LOCF Behavior with Null Values?

We are using Timescale in our edge monitoring system that logs DNP3 event values at irregular intervals for various sensors.
The Last Observation Carried Forward (LOCF) hyperfunction is awesome for reporting clean timestamp series when there are gaps in the DNP3 values.

However, we need to use it in a way that will not fill gaps where there shouldn’t be values - two main scenarios: 1. sensor stops communicating 2. our logging CPU loses power

For the first, we came up with a relatively simply solution - when we observe a sensor go offline we simply write a NULL in the DB for all of its tags. That way, when LOCF runs it just fills in NULL up to the next good value.

The second scenario is more challenging - since the CPU or script could ungracefully shutdown or lose power at anytime, it cannot write NULLs when that occurs. Instead, when this happens we have the process write a NULL for every value when it wakes back up to indicate the event.

So, we need LOCF to behave in a way that it will only gap-fill data when there is a non-null value on BOTH sides of the interval, not just the beginning.
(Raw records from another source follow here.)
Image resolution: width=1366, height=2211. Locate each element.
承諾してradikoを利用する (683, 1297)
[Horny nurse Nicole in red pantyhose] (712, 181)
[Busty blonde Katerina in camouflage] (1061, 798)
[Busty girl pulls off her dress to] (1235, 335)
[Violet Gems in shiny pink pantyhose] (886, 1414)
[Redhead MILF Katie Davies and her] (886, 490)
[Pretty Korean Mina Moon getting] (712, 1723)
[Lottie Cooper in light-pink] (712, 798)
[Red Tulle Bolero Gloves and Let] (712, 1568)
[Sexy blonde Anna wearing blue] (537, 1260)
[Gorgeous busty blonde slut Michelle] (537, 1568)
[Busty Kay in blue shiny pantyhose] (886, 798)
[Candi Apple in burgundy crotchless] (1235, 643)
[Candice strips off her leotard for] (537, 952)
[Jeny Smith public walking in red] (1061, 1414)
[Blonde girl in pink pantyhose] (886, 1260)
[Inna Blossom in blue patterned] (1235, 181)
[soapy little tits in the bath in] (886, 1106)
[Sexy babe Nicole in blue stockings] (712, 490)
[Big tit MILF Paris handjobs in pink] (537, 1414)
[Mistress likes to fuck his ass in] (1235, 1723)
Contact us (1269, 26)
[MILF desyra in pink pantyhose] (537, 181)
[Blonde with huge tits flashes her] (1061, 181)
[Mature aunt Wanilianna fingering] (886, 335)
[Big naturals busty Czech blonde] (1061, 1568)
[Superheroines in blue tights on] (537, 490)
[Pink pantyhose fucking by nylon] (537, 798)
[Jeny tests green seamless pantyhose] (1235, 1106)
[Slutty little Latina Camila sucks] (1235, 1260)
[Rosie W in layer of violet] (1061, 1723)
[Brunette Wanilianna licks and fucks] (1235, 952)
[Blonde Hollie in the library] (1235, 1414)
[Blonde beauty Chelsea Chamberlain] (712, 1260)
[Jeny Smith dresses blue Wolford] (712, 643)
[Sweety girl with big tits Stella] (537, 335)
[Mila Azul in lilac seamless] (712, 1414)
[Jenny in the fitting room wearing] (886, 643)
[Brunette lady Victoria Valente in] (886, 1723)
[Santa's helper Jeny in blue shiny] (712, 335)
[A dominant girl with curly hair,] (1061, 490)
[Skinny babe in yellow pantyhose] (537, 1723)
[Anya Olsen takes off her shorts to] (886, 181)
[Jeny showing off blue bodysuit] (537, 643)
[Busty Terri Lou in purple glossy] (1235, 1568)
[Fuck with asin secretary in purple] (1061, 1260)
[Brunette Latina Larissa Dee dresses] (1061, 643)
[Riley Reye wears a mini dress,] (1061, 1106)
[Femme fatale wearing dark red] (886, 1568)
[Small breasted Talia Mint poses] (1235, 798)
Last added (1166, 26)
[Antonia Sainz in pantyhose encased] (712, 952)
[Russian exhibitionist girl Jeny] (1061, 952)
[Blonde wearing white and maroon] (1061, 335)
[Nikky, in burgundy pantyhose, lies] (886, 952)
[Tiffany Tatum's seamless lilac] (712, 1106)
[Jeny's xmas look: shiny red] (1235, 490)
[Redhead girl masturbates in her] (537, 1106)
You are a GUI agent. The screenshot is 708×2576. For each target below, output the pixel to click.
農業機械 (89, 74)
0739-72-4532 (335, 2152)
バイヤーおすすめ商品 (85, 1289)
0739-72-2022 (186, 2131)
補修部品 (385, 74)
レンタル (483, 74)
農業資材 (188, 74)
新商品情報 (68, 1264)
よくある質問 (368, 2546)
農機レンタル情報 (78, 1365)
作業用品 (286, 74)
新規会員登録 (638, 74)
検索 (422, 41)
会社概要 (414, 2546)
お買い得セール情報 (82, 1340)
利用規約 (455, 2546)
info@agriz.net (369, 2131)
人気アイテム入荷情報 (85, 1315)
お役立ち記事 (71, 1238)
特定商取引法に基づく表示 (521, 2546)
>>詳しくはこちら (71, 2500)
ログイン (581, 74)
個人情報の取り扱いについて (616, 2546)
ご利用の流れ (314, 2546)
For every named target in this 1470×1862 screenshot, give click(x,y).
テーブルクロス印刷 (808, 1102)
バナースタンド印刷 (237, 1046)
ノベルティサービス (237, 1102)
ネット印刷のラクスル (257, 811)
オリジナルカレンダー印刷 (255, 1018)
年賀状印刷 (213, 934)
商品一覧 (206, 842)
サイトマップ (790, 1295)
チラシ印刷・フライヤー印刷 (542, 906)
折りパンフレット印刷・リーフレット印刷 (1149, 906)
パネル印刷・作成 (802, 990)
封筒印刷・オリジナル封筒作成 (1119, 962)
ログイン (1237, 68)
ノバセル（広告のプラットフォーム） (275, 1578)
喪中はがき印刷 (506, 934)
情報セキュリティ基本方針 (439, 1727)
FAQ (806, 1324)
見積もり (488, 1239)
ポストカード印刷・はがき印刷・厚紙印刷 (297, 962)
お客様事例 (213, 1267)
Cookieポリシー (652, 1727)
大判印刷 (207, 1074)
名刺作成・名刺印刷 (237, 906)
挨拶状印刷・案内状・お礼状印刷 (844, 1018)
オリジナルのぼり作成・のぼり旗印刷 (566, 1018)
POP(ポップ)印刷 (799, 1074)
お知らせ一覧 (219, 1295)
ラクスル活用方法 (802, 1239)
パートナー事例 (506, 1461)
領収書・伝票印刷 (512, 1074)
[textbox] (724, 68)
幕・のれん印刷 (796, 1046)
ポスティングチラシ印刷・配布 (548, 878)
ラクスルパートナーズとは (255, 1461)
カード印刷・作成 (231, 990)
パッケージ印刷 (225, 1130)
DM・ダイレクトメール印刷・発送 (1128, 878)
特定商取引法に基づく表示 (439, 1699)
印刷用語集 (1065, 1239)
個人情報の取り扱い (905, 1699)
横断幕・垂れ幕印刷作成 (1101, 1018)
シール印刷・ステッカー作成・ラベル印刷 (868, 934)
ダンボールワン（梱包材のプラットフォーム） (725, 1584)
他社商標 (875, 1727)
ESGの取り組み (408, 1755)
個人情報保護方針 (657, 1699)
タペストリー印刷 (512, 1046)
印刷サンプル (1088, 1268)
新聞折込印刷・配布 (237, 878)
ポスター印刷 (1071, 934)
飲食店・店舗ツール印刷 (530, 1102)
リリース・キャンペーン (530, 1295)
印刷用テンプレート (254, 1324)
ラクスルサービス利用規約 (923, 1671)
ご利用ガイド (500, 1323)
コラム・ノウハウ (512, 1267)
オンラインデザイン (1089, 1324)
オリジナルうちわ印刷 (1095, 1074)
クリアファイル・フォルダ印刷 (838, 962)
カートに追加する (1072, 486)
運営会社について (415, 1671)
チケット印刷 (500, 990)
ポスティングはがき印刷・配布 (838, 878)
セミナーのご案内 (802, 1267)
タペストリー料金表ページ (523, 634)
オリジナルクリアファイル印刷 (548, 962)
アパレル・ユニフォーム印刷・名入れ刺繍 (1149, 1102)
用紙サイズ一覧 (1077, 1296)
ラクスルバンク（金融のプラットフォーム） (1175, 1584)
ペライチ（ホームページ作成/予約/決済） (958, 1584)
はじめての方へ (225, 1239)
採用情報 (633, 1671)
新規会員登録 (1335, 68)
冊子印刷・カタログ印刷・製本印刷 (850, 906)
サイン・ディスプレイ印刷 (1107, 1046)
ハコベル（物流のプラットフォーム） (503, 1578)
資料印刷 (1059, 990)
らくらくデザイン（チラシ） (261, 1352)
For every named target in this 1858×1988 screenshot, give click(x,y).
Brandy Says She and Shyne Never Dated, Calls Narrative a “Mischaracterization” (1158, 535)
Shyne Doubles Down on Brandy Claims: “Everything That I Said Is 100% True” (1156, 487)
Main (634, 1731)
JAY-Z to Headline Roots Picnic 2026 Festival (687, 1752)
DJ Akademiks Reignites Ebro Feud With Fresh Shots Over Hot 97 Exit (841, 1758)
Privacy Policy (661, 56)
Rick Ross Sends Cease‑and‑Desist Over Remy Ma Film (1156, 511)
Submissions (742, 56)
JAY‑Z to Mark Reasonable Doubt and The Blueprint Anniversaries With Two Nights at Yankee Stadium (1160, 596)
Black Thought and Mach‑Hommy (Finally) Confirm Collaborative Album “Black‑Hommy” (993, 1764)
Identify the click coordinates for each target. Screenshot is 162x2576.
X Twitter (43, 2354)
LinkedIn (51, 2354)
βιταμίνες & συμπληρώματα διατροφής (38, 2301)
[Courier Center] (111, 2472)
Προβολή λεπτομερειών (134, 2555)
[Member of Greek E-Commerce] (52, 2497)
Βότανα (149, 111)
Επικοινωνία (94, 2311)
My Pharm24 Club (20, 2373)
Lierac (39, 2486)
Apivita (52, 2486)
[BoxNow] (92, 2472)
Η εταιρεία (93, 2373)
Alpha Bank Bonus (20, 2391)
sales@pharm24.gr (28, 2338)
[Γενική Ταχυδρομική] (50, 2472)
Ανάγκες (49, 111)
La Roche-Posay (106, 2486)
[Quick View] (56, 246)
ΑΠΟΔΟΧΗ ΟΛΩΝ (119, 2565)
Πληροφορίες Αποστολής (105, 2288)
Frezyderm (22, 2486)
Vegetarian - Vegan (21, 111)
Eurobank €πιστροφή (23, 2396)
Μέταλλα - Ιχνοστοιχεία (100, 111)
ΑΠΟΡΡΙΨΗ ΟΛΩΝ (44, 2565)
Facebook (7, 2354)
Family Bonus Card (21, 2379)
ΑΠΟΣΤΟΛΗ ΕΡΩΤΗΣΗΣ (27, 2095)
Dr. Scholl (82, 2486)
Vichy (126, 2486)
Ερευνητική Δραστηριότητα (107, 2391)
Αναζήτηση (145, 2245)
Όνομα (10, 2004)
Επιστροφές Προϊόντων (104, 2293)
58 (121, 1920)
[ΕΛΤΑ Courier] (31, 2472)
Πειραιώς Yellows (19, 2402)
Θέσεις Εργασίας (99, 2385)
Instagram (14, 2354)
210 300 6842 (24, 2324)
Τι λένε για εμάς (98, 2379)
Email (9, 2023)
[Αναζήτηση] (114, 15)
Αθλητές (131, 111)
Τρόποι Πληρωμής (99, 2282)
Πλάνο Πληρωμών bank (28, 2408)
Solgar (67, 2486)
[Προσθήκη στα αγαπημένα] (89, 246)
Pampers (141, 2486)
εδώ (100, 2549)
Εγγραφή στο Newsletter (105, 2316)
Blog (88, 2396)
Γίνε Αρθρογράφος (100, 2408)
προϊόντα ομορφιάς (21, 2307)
Is this possible?

By itself locf is only backward-looking but you can combine that with interpolate which looks backwards and forwards since you need previous and next value to interpolate current value. Combining this will make the query more complex as you need to add an outer query to combine both functions but it should give what you are asking for.

The query would look something like this:

SELECT
  time,
  CASE WHEN interpolate IS NOT NULL THEN locf ELSE NULL END
FROM (
  SELECT
    time_bucket_gapfill('12h',time,'2000-01-01','2000-01-07') AS time,
    locf(avg(value)),
    interpolate(avg(value)) 
  FROM metrics group by 1
) gf;

You should also open a ticket in the timescaledb repository asking for this to be added to locf.

I think that the treat_null_as_missing parameter in the locf function might be a switch you can flip to do some of what you’re looking for now.

In general it would be quite helpful if you could provide a schema, a little bit of sample data, the query and output you have and the output that you’re trying to get in a very simplified case. I’m not 100% sure we’re understanding what you’re looking for correctly. (This will also be very useful for opening a feature request if we do need that).